Member of Parliament for Bedfordshire
- In office 1588-1589 1597-1611 Serving with Oliver St John (1588-1589) Nicholas Luke (1597–1598) Oliver St John (1601–1611)

Member of Parliament for Portsmouth
- In office 1593–1594 Serving with Thomas Thorney

Member of Parliament for Petersfield
- In office 1586-1587 Serving with Edmund Marvyn

Personal details
- Born: c. 1559
- Died: August 1643 (aged 83–84)
- Spouse(s): Elizabeth Petre Jane Hynde ​(m. 1594)​ Eleanor Wortley ​(m. 1634)​
- Parent: Humphrey Radcliffe (father);
- Relatives: Thomas Radcliffe (brother) Mary Radcliffe (sister) Robert Radcliffe (grandfather) Elizabeth Stafford (grandmother) Robert Radclyffe (cousin)

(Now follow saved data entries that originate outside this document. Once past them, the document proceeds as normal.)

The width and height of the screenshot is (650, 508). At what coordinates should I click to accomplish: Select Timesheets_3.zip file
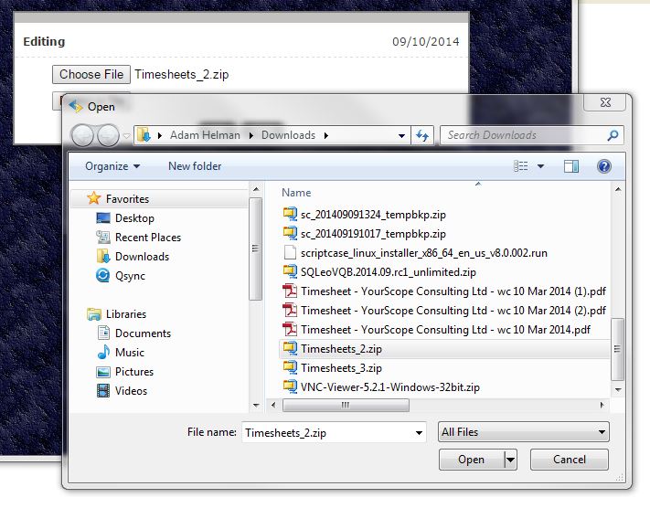click(x=341, y=367)
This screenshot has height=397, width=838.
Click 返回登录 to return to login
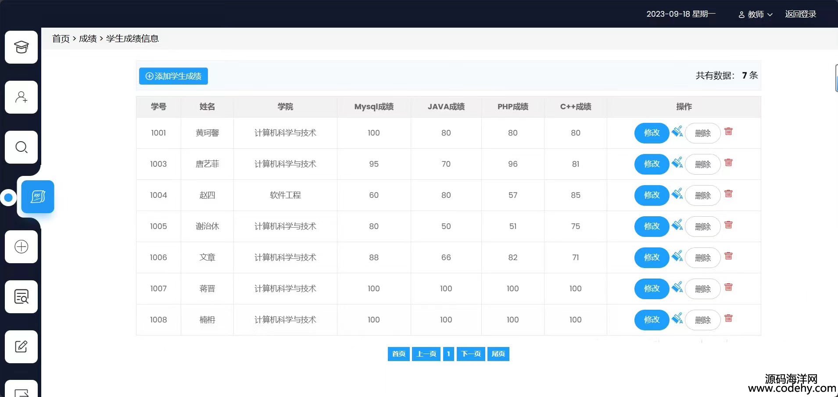pyautogui.click(x=800, y=14)
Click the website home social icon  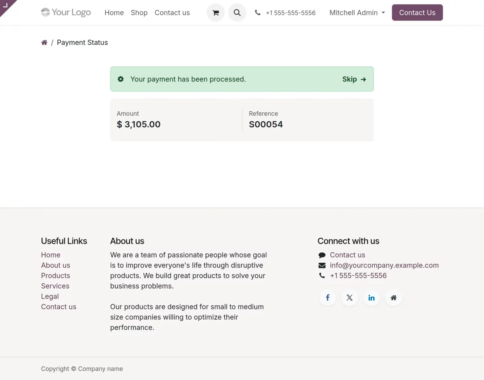(x=394, y=298)
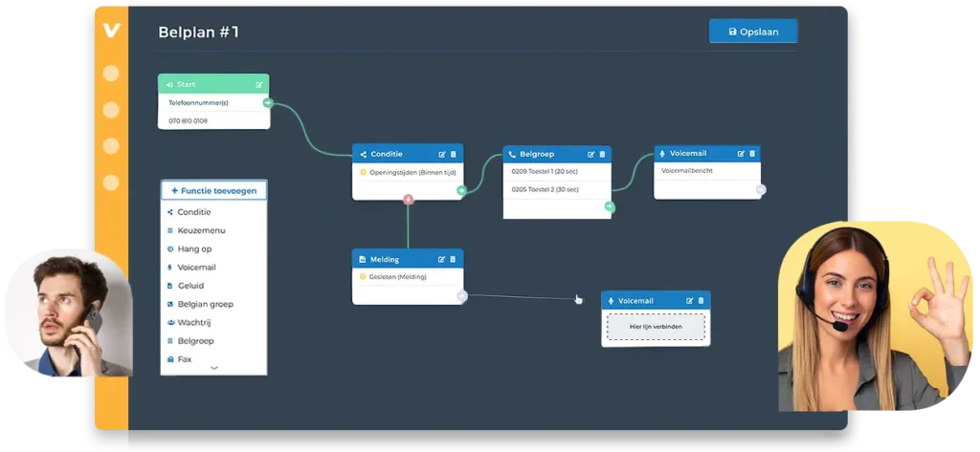The width and height of the screenshot is (980, 452).
Task: Edit the Conditie node
Action: click(442, 154)
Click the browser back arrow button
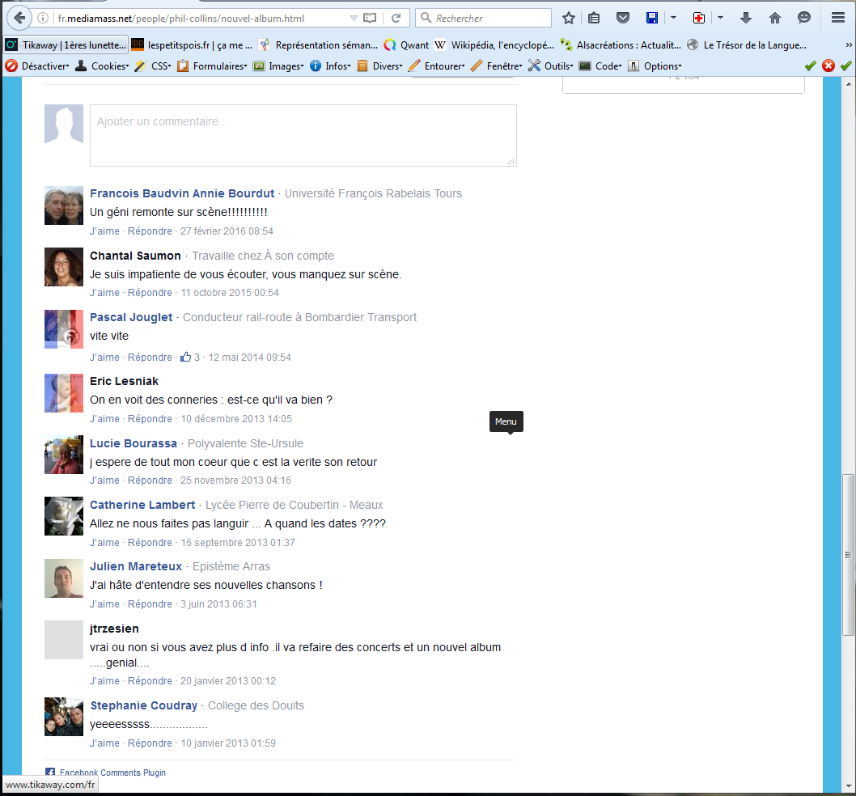Viewport: 856px width, 796px height. pos(19,18)
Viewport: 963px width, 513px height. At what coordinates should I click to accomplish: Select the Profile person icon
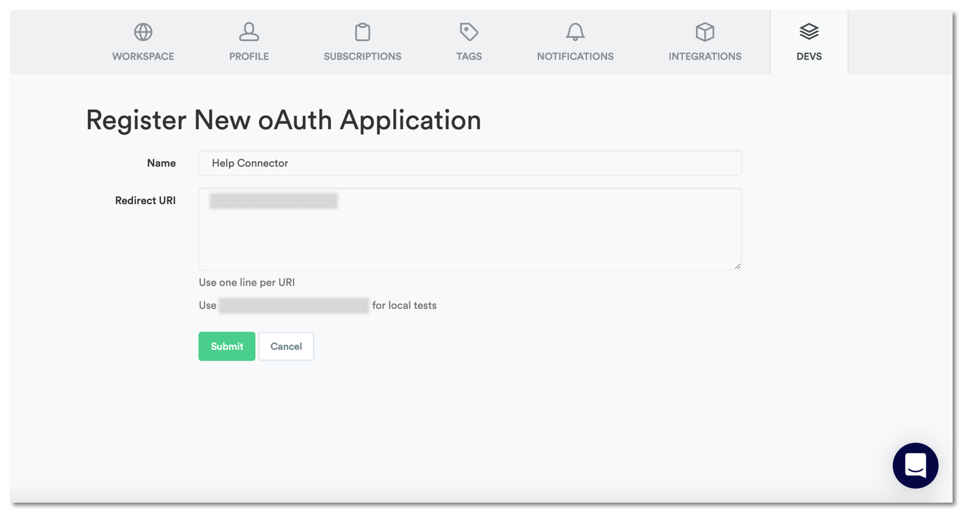coord(249,31)
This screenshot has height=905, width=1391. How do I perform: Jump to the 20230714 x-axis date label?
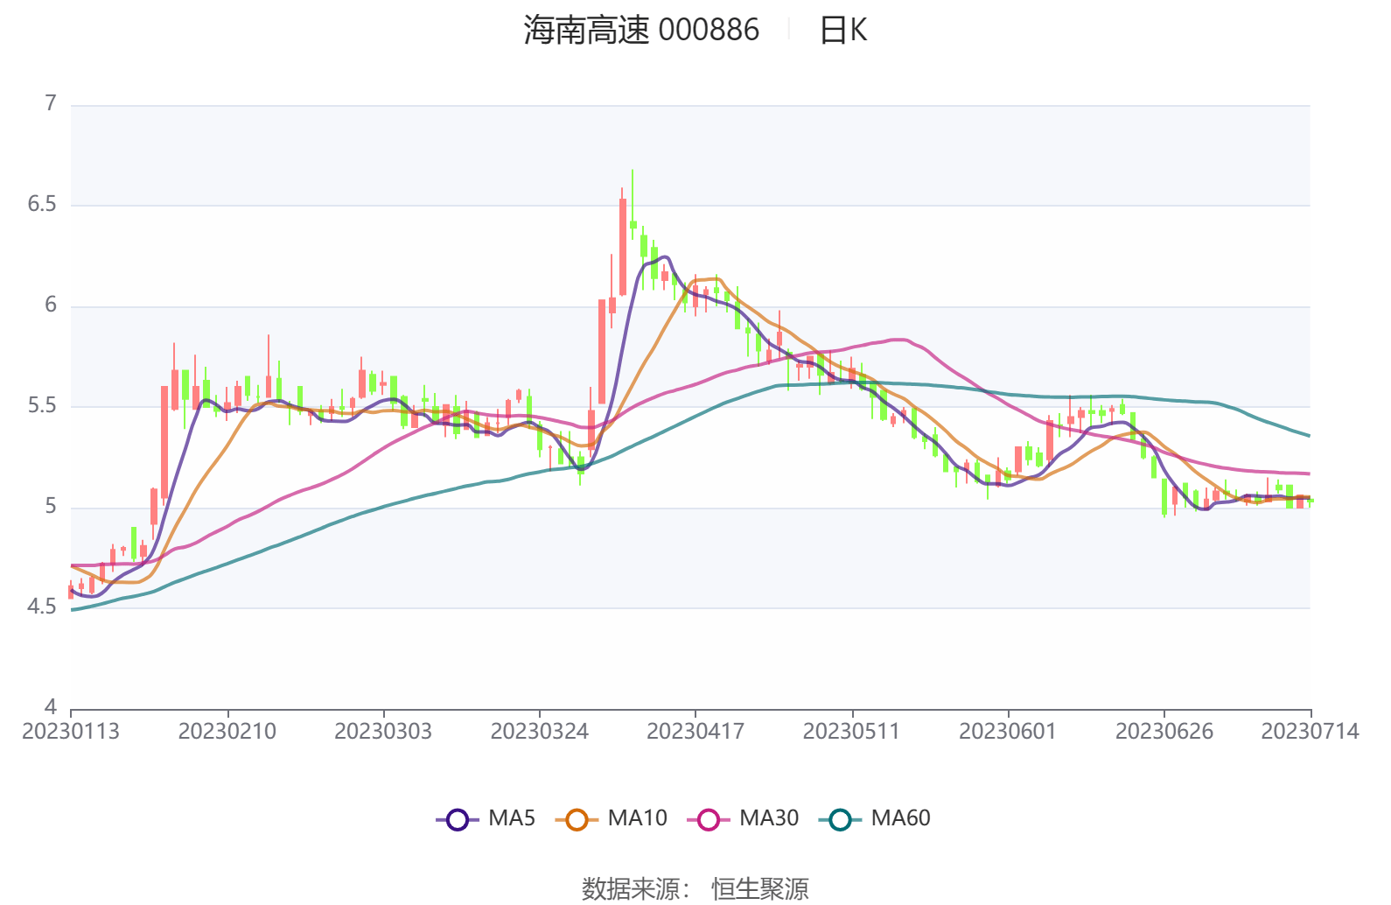coord(1310,732)
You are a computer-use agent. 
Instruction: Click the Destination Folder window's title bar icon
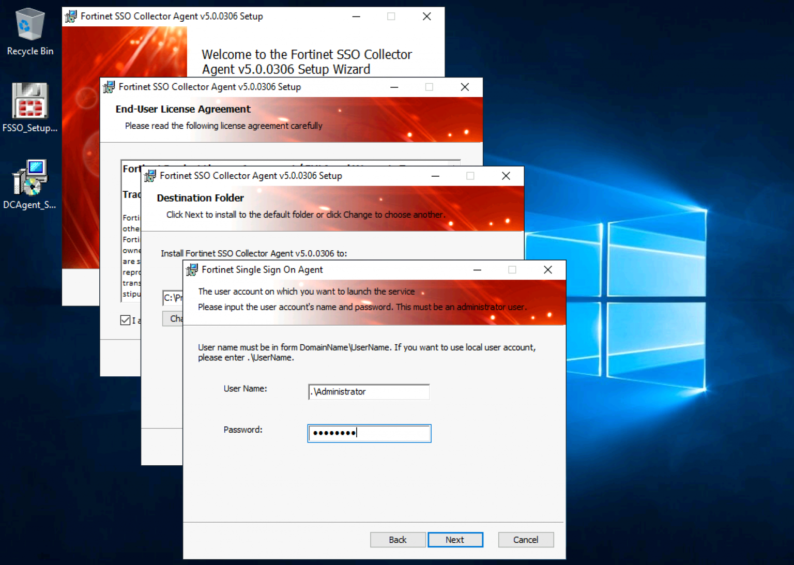tap(150, 176)
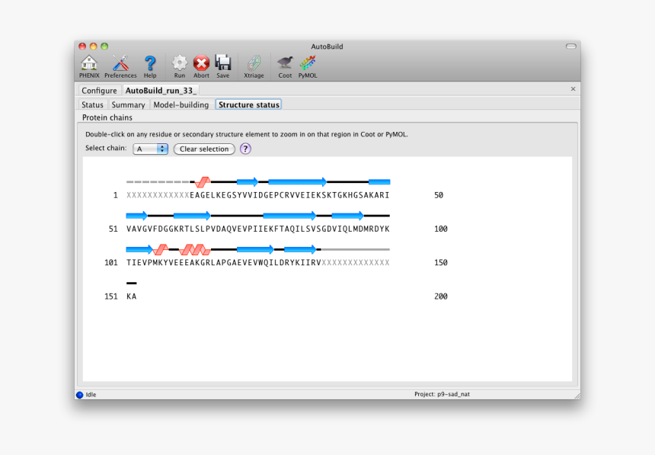
Task: Abort the job with the red X icon
Action: click(x=201, y=64)
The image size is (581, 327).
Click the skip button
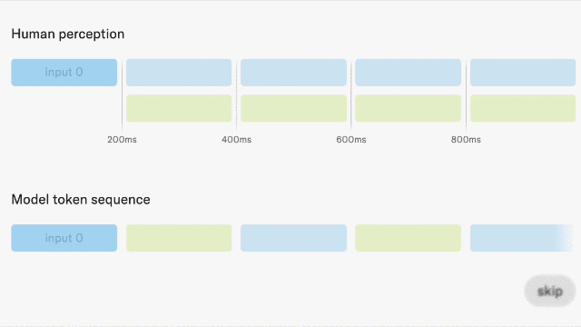[x=550, y=291]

= Edward Radclyffe, 6th Earl of Sussex =

English politician

Edward Radclyffe, 6th Earl of Sussex (c. 1559 – August 1643) was an English politician who sat in the House of Commons between 1586 and 1611 and later succeeded to a peerage.

== Biography ==
Radclyffe was the son of Sir Humphrey Radclyffe and his wife Isabel Harvey. He was the grandson of Robert Radcliffe, 1st Earl of Sussex and Elizabeth Stafford, Countess of Sussex.

In 1586, he was elected Member of Parliament for Petersfield. He was elected MP for Bedfordshire in 1588 and for Portsmouth in 1593. He was elected MP for Bedfordshire again in 1597, 1601 and 1604. He was appointed Sheriff of Bedfordshire in 1598.

Radclyffe was knighted around 1594 and inherited the earldom from his cousin Robert Radclyffe, 5th Earl of Sussex in 1629.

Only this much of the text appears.